Я нечаянно смахиваю со стола на пол какие-то бумаги, но почему-то это приносит мне неожиданное удовлетворение, поэтому я сбрасываю вниз что-то еще, просто для пущего эффекта. Папа хмурит лоб и сдвигает брови, но я продолжаю:
– Если обитатели потустороннего мира увидят, что произошло, они тоже попытаются сбежать. И даже если отстраниться от этой линии, мне кажется, читателям важнее увидеть, что Мэриголд принимает именно такое решение. Я уверена, они тоже кого-то в жизни теряли. Мы все теряли близких.

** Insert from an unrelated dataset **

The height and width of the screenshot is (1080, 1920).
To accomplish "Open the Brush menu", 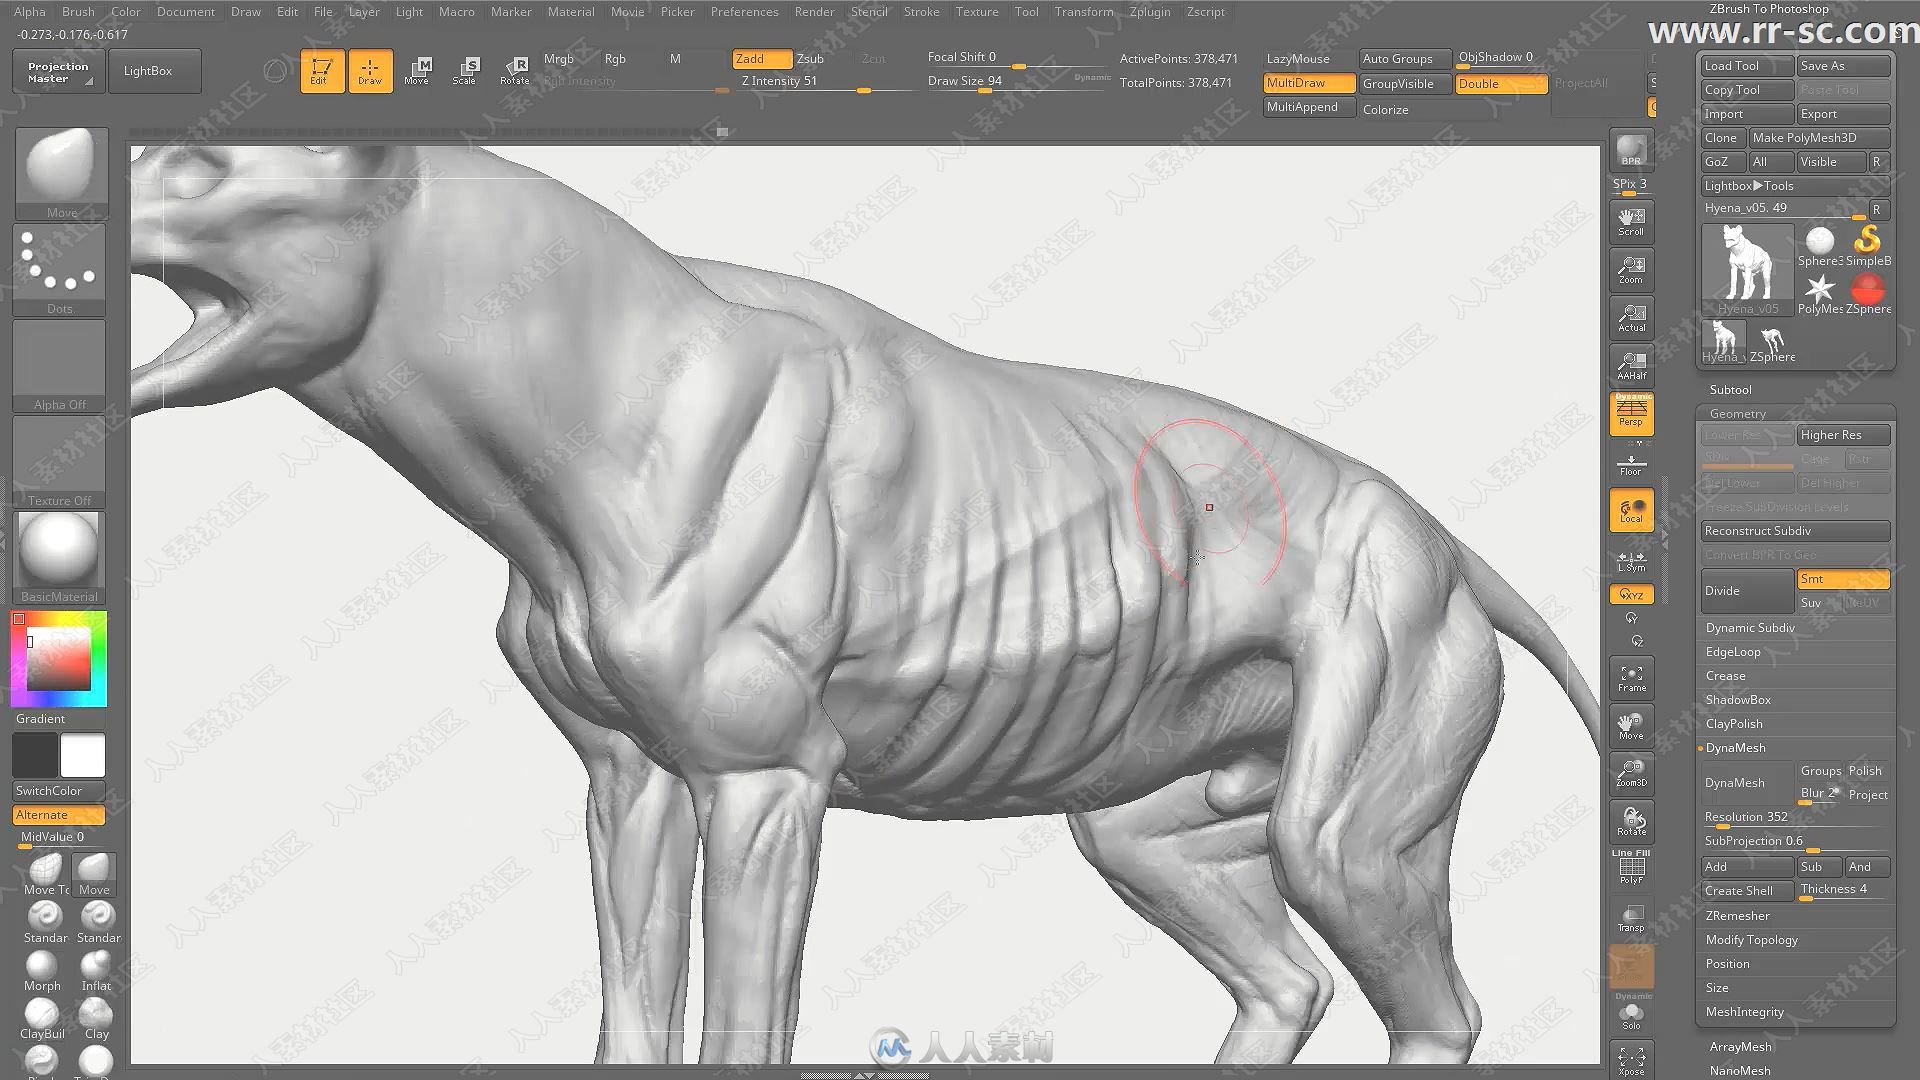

И нельзя вечно продолжать поиск вариантов предотвращения случившегося. Нельзя постоянно хотеть вернуть человека. С его потерей необходимо смириться. Прошлое должно оставаться в прошлом.
На этих словах морщины на папином лбу немного разглаживаются. Он бросает краткий взгляд – едва заметный, но я его ожидаю – на фотографию на стене. На ней я и мама. Мне года два, одета я, конечно, в ярко-желтый сарафан. Мама тоже в желтом платье. Мэриголд всю эту картину непременно одобрила бы.
– А мне кажется, твоя мама этого хотела бы.
Он говорит так тихо, что я не уверена, что правильно его расслышала. Я надеюсь, что ослышалась.
– Что ты сказал? – переспрашиваю я.
Наверное, это мазохизм, но мне очень нужно снова услышать его слова.
– Твоя мама. Могу поспорить, она хотела бы вернуться к тебе. К нам. Если бы могла.
– Даже не смей ее впутывать.
За пару секунд я буквально выпрыгиваю из кресла. Я сейчас понимаю, что едва ли знаю ее. Не стоит этого делать, но я оборачиваюсь и снова смотрю на фото, и на этот раз, видя нас с мамой рядом, таких счастливых, улыбчивых, беззаботных, я с трудом могу держать себя в руках. Я чувствую, как к глазам подступают слезы, но расклеиваться нельзя, только не сейчас. Я должна проговорить эти вещи, пока они не прожгли во мне дыру изнутри.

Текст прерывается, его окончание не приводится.